African trade has been vastly underestimated

Fishy figures

Section: Middle East & Africa

Woman selling dried fish at the Benin City market
YOU WOULD not expect a small market on the edge of the Sahel to sell much seafood. But Paga, a town in northern Ghana near the border with Burkina Faso, has plenty. Adjoa al-Hassan sources dried fish from all over west Africa. When supply from Takoradi, a Ghanaian port city, runs short she and her fellow “market queens”, as the women who dominate informal trade are known, hire a lorry and head north to Ouagadougou, the capital of neighbouring Burkina Faso. The fish they buy may have come from Togo, Benin or even coastal Nigeria. For local traders, the queens are surprisingly international.
That African countries trade too little with each other is a well-worn gripe among policymakers.

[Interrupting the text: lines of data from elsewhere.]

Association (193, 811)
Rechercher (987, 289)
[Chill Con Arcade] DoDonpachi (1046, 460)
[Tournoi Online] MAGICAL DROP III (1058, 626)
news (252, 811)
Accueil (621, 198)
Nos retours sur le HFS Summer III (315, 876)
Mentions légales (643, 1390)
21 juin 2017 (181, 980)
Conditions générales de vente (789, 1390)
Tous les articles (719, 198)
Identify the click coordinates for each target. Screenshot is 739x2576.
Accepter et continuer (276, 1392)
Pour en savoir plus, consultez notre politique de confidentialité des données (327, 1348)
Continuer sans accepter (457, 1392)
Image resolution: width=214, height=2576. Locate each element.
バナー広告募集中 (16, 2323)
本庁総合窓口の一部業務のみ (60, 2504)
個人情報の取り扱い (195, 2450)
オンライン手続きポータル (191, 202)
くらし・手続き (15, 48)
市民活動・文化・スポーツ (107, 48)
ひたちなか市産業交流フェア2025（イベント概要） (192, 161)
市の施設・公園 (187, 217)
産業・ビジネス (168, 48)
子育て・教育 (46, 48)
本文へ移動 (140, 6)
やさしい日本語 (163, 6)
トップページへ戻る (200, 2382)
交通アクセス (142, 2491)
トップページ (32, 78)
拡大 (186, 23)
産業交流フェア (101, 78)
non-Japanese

Officially, just 15% of the continent’s trade is internal. The need to overcome this distorting legacy of colonialism, which linked African exporters to markets overseas while isolating them from their neighbours, lies at the heart of the African Continental Free Trade Area (AfCFTA), an ambitious pact that came into effect five years ago this month. To ensure the continent has enough food in the coming decades, the African Union wants food production to increase by half and intra-African trade in agricultural produce to triple in value within the next ten years.
It is a worthy goal, but it is also built partly on a myth. Data collected in recent years show that official estimates omit a large volume of the continent’s internal trade, particularly in food (see chart). According to new research by the Sahel and West Africa Club of the OECD, a club mostly of rich countries, some $10bn-worth of food is in fact traded each year within west Africa alone. That is as much as six times higher than official tallies. At a time of rising protectionism in some parts of Africa, such findings hold lessons for leaders whose pursuit of agricultural self-sufficiency risks setting back this progress.
Shoppers and traders in Kejetia market in Kumasi, Ghana
Much of the continent’s food trade goes unrecorded. When goods travel by road, as they generally do, attempts to count them tend to be a “disaster”, says Antoine Bouët of CEPII, a French think-tank. Livestock, for instance, are often traded by herders who—to the chagrin of customs officers—rarely pass official border crossings. When estimates of these unrecorded flows are combined with official data, the intra-regional portion of west Africa’s raw-food exports, excluding cashews and cocoa, jumps from one-third to three-fifths, according to the OECD. This share is comparable to that of the European Union.
It is not just food. A CEPII study in Benin in 2018, which found that official statistics had underestimated the value of its overall trade with neighbouring Nigeria by 50% for imports and by 85% for exports, noted that the goods exchanged included industrial products and textiles. The conventional wisdom that merchants, such as Ghana’s market queens, are small-time traders is similarly misleading. The OECD finds that nearly 90% of unrecorded food trade in west Africa consists of large-scale transactions involving heavy lorries. Even women selling tomatoes in Paga hire fleets of lorries to shift their produce over long distances. Nearly half of Ghana’s trade in Africa is with countries with which it does not share a border (see map).
More integrated markets should boost food security. Brahima Cisse, a trade expert at the Economic Community of West African States (ECOWAS), the region’s main bloc, notes that whereas Sahelian countries have extra livestock to sell, their coastal neighbours have surpluses in roots like cassava and yam. By supporting regional trade, governments could do a lot to mitigate shortages and price shocks.
Markets porters unload boxes of instant noodles ar a wholesale business in Singer Market in Kano, Nigeria
Unfortunately, too many African governments are turning to protectionism in a bid to boost what they call national “food sovereignty”. Burkina Faso, Mali and Niger, which quit ECOWAS last year, are the worst offenders. In Ouagadougou traders complain that the government forces them to source food such as fish locally before they are allowed to import. Mr Cisse notes that Burkina Faso’s recent restrictions on shea-nut exports, designed to boost domestic nut-processing, have closed factories in Ghana and Ivory Coast. Benin imposed export limits and taxes on crops including rice in 2022. Zambia blocked maize exports between 2024 and 2025.
Despite their pledges, many governments are not rushing to implement the AfCfTA. Too often policymakers still target mostly overseas markets when they promote exports, notes Alban Mas Aparisi of the OECD. Moreover, “state elites often really benefit from the imperfections of regional integration,” argues Olivier Walther, an expert in west African trade at the University of Florida, for instance by exploiting the opportunities for arbitrage that come with high tariffs and inefficient custom procedures. Some simply fear their industries being overwhelmed by cheap imports from big economies such as South Africa or Morocco. African trade is not as paltry as is often made out. But there could be so much more of it.